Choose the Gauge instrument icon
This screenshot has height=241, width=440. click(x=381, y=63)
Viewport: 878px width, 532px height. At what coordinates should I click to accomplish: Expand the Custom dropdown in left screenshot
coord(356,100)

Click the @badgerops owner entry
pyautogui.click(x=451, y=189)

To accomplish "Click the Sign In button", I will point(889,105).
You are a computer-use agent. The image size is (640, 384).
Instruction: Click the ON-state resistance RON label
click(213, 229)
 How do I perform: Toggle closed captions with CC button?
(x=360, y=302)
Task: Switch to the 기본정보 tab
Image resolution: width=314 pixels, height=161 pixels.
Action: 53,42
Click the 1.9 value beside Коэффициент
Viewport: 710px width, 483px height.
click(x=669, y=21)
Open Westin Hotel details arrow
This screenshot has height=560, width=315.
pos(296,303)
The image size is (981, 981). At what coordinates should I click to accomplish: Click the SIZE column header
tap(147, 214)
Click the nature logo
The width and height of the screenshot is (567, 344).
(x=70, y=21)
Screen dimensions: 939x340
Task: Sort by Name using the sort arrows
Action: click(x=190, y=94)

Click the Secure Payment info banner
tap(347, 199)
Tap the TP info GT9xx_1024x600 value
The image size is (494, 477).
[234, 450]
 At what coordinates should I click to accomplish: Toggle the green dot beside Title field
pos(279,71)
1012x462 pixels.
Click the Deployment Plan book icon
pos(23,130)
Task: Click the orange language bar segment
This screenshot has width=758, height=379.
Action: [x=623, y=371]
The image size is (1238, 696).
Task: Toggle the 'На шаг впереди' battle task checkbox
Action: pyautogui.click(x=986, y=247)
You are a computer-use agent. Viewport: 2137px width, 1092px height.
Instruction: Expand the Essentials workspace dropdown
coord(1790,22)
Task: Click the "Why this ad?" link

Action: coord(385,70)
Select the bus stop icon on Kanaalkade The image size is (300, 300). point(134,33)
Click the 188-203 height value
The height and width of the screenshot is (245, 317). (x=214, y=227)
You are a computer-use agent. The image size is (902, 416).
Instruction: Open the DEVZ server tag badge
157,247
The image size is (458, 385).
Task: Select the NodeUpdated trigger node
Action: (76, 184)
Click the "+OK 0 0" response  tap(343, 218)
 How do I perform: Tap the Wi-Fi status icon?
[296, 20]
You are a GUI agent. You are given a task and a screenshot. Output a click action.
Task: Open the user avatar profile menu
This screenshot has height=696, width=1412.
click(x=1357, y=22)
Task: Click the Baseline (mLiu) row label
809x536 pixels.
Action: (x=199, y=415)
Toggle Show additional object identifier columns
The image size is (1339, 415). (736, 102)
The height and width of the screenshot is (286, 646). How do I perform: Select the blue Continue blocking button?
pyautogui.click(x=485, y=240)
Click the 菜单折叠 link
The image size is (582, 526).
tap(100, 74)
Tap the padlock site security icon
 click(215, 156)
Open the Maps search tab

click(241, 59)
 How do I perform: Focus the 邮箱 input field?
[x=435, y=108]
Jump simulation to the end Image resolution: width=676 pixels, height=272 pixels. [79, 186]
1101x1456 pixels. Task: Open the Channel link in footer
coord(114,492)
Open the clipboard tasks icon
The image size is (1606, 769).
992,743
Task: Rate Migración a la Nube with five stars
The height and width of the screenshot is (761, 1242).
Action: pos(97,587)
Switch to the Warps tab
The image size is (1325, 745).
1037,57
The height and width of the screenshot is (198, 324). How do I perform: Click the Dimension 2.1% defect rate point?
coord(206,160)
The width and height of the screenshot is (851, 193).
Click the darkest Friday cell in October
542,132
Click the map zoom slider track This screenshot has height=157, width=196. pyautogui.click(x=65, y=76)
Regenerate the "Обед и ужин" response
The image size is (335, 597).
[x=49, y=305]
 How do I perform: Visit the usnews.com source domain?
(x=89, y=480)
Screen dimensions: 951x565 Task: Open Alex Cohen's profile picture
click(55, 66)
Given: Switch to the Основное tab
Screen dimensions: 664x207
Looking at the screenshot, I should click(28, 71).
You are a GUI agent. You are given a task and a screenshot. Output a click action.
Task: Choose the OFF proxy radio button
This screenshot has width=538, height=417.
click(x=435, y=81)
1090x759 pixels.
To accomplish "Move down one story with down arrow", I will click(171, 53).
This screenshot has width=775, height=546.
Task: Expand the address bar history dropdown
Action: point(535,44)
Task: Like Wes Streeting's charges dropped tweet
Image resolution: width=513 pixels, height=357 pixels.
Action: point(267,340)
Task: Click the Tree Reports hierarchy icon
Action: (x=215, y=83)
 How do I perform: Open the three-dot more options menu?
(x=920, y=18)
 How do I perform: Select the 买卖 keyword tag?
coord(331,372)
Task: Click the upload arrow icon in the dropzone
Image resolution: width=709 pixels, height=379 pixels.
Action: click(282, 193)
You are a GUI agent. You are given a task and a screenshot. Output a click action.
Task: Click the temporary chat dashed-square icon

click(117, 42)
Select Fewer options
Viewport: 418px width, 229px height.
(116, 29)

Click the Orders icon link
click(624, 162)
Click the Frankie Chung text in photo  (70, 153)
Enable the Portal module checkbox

=======

### EXERCISE GOAL
Search the data above for the word "response" and show every line that has it.

### ANSWER SECTION
Click the "+OK 0 0" response  tap(343, 218)
Regenerate the "Обед и ужин" response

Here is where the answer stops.